======== TEXT BLOCK ========

The prayers with which we shall light our Advent candles each Sunday will reflect this theme: may our witness do so as well.
Wes
Weekly Pastoral Letter - 21 November 2025
A Reflection from John Williams
Psalm 124 is encouraging to read. It begins with the question “What if the Lord had not been on our side?” The writer goes on to talk of the possibility of his people being carried away by floods. or swallowed by their enemies. That was a real possibility- there were hostile nations all round - Syria, Assyria, Egypt and Philistines. Of course, these are not things that happen often in our experience. But floods, extreme heatwaves and wild fires are becoming more and more common due to climate change. Increasingly we hear of unrest and conflicts all over the world: Gaza, Ukraine, Sudan. We are thankful that we live in a safe and quiet country but there is so often news of accidents or people being killed.
Paul, in Romans looks at it from another angle: “If God is for us, who can be against us?” He goes on to say that nothing can separate us from the love of Christ: trouble, hardship, persecution, danger or death. Some of these can come closer to home.
Commenting on Psalm 124 in “Signposts” Derek Tidball brings it all down to earth saying: “God is not only on our side when we face spiritual temptation or attack, but equally when the car breaks down, the washing machine leaks, the computer freezes, the motorway is blocked or the roof caves in. …. He is on our side in the ordinary frustrations of living.”
In large things or small, He is there for us. And who is He? As the psalm ends: “Our help comes from the Lord, who made heaven and earth”. What better helper can we have?
A final thought; could this be a practical everyday definition of faith; knowing that the Lord is on our side in everything? It certainly brings peace of mind.
John Williams
Weekly Pastoral Letter - 14 November 2025
from Rev Wes Hampton
Florence Nightingale “felt towards [God] as she might have felt towards a glorified sanitary engineer; and in some of her speculations she seems hardly to distinguish between the Deity and the Drains.” So wrote Lytton Strachey in Eminent Victorians in 1918. We are familiar with Florence Nightingale’s concern for sanitation and hygiene, and the continuing impact on nursing and healthcare that she had during and after her lifetime. Even so, I doubt that many of us would compare God to a drainage expert. Our drains, after all, are generally both out of sight and out of mind, and we are happy to keep it that way.

======== EXTRACTED DATA ========

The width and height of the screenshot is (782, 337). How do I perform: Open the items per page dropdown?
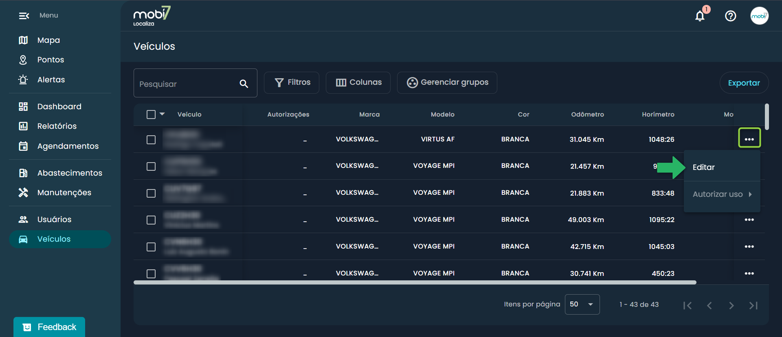582,304
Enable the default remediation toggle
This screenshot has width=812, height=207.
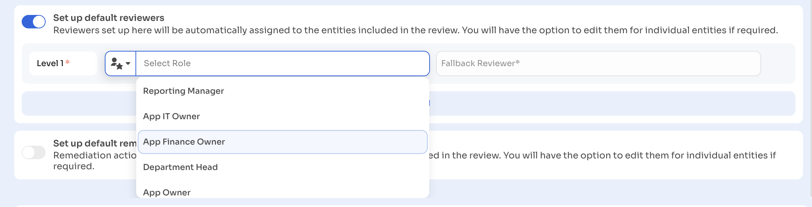point(34,152)
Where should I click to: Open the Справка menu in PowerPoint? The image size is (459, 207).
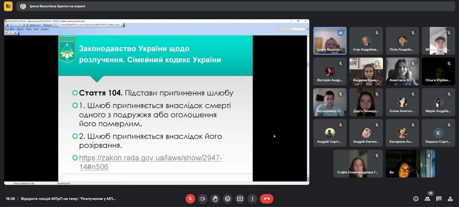pos(45,29)
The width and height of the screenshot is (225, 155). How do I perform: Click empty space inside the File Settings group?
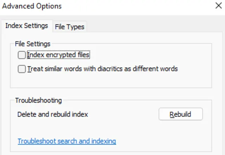pos(141,80)
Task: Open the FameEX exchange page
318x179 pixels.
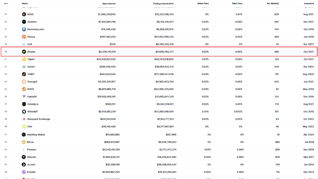Action: coord(32,97)
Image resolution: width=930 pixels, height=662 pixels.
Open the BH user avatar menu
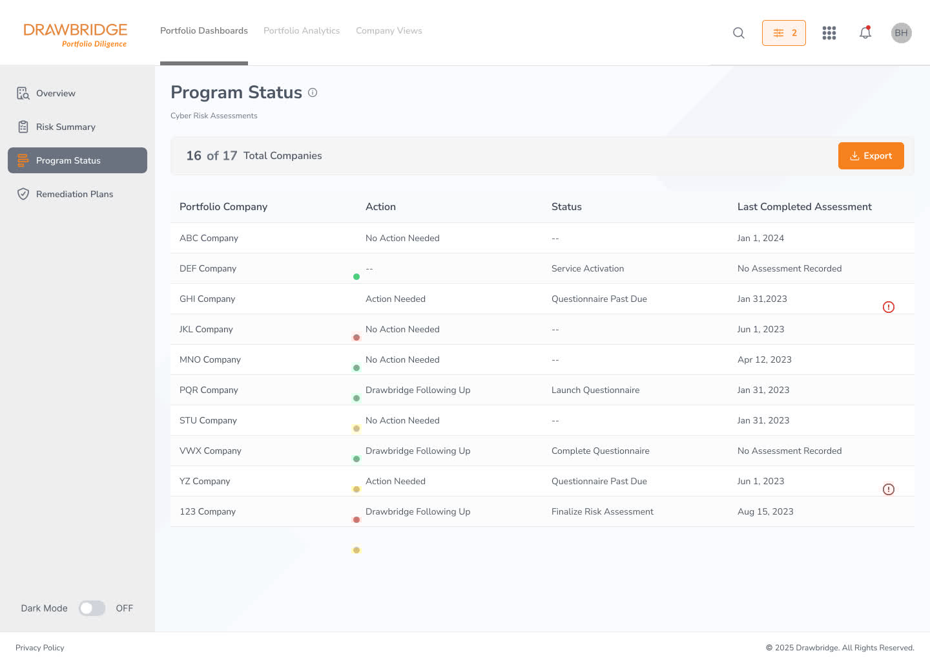(x=901, y=33)
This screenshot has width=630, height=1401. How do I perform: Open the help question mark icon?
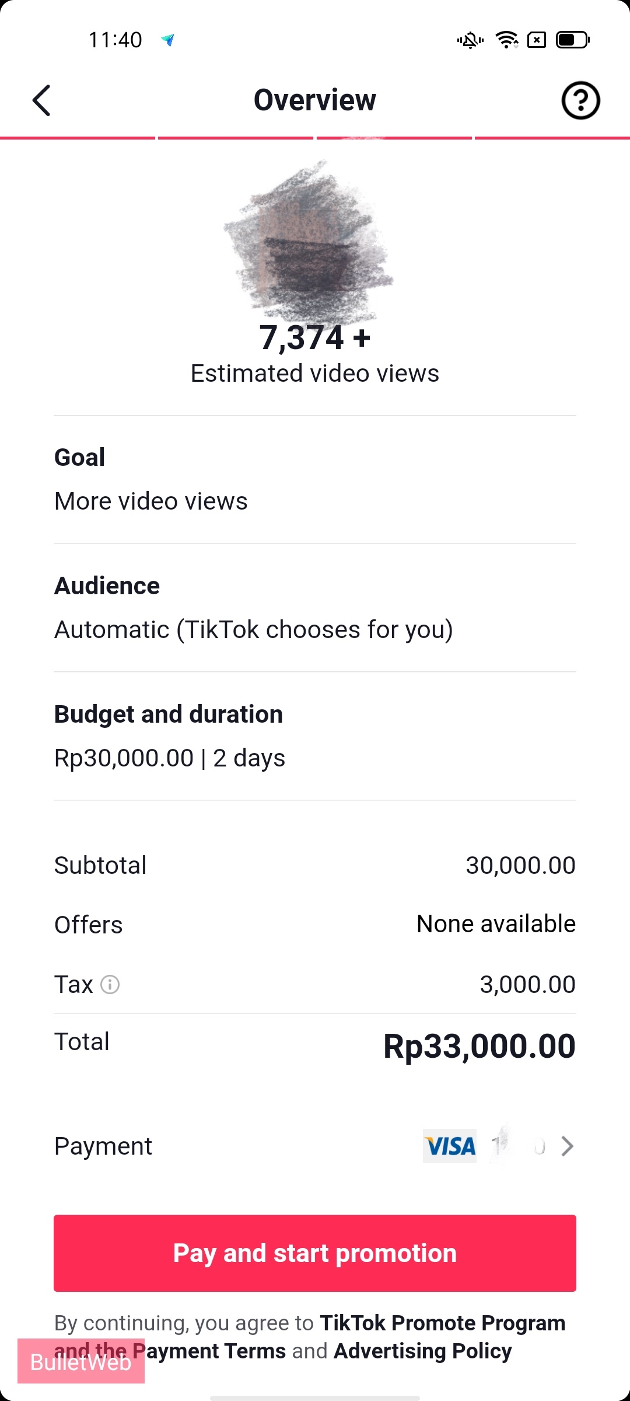click(x=580, y=100)
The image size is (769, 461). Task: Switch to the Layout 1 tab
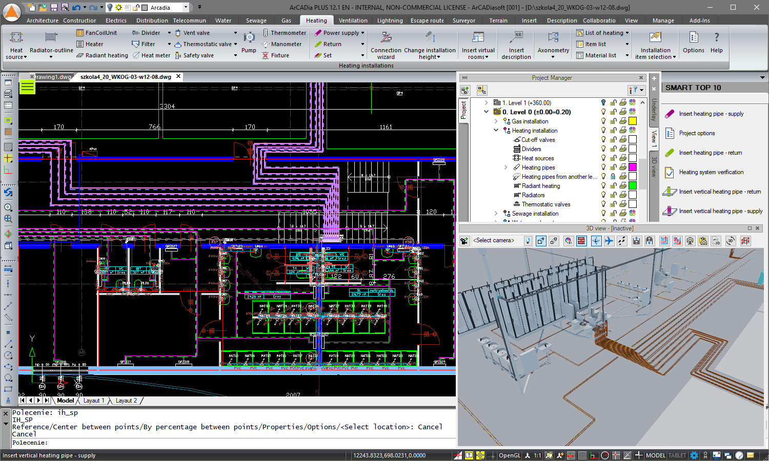pyautogui.click(x=94, y=400)
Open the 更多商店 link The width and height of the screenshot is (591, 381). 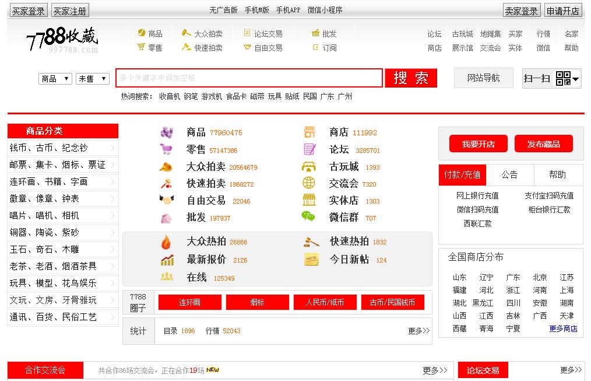click(x=563, y=329)
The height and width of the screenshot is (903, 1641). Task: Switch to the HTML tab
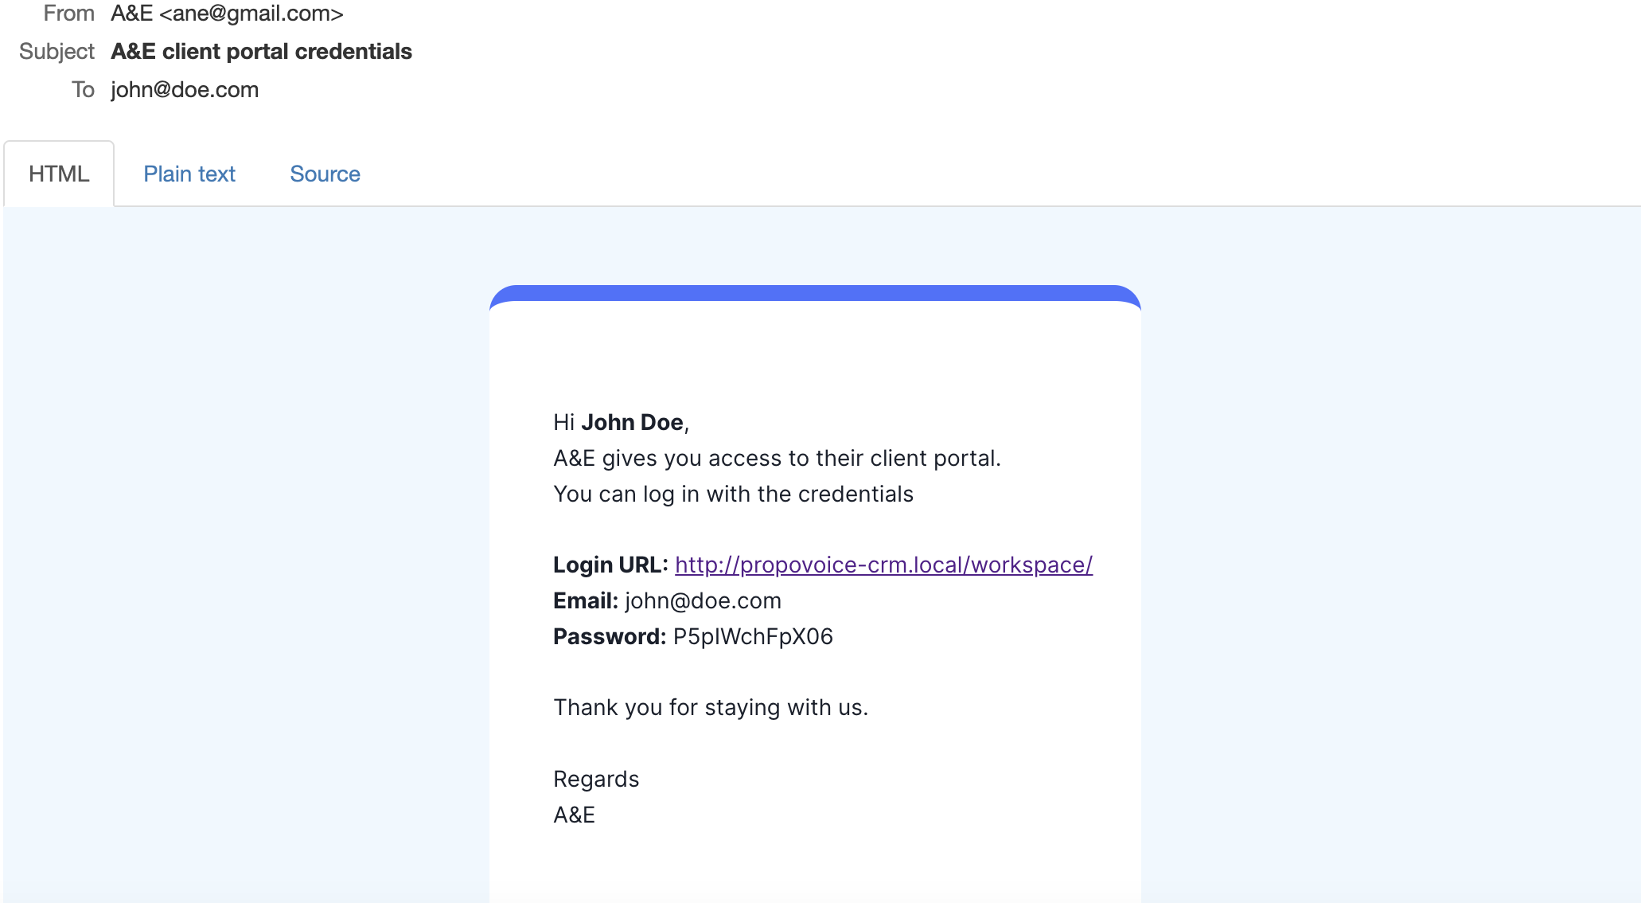tap(59, 174)
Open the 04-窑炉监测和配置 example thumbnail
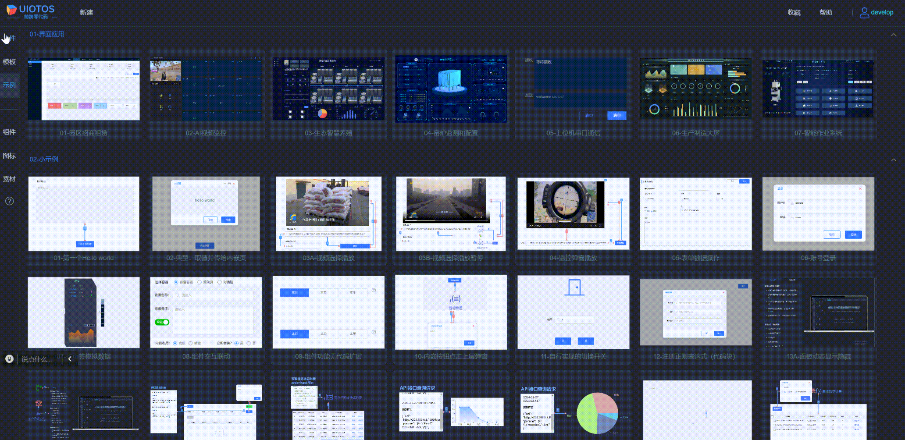The height and width of the screenshot is (440, 905). click(x=451, y=89)
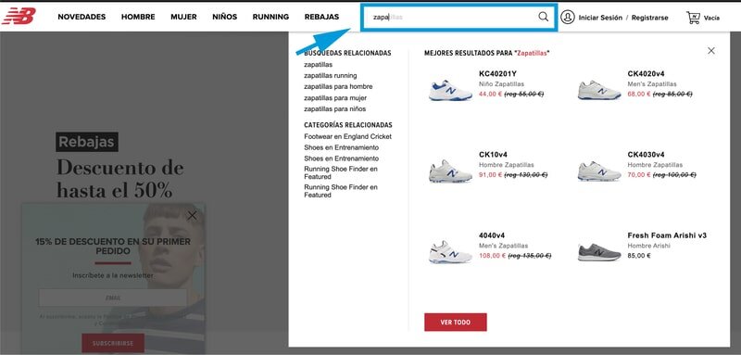
Task: Open the shopping cart icon
Action: pyautogui.click(x=693, y=18)
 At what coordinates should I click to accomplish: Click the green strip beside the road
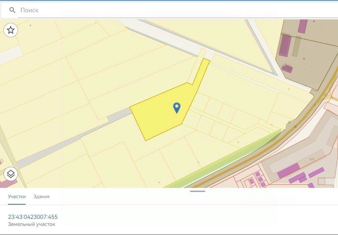224,158
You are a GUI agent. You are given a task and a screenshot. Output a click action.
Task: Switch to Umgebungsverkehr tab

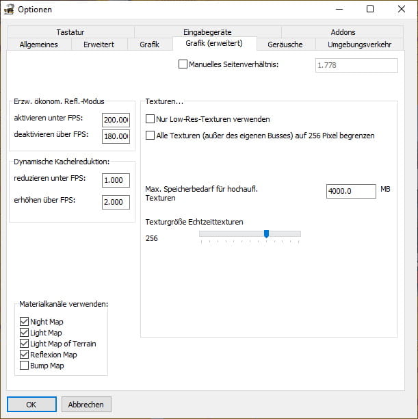[359, 45]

========

WHAT TO WORK ON =
Can you copy out the passage of the pastoral letter that opens with the words containing "Commenting on Psalm" and closes with "can we have?", keeping every word unchanged?

REPLY TO THE TASK =
Commenting on Psalm 124 in “Signposts” Derek Tidball brings it all down to earth saying: “God is not only on our side when we face spiritual temptation or attack, but equally when the car breaks down, the washing machine leaks, the computer freezes, the motorway is blocked or the roof caves in. …. He is on our side in the ordinary frustrations of living.”
In large things or small, He is there for us. And who is He? As the psalm ends: “Our help comes from the Lord, who made heaven and earth”. What better helper can we have?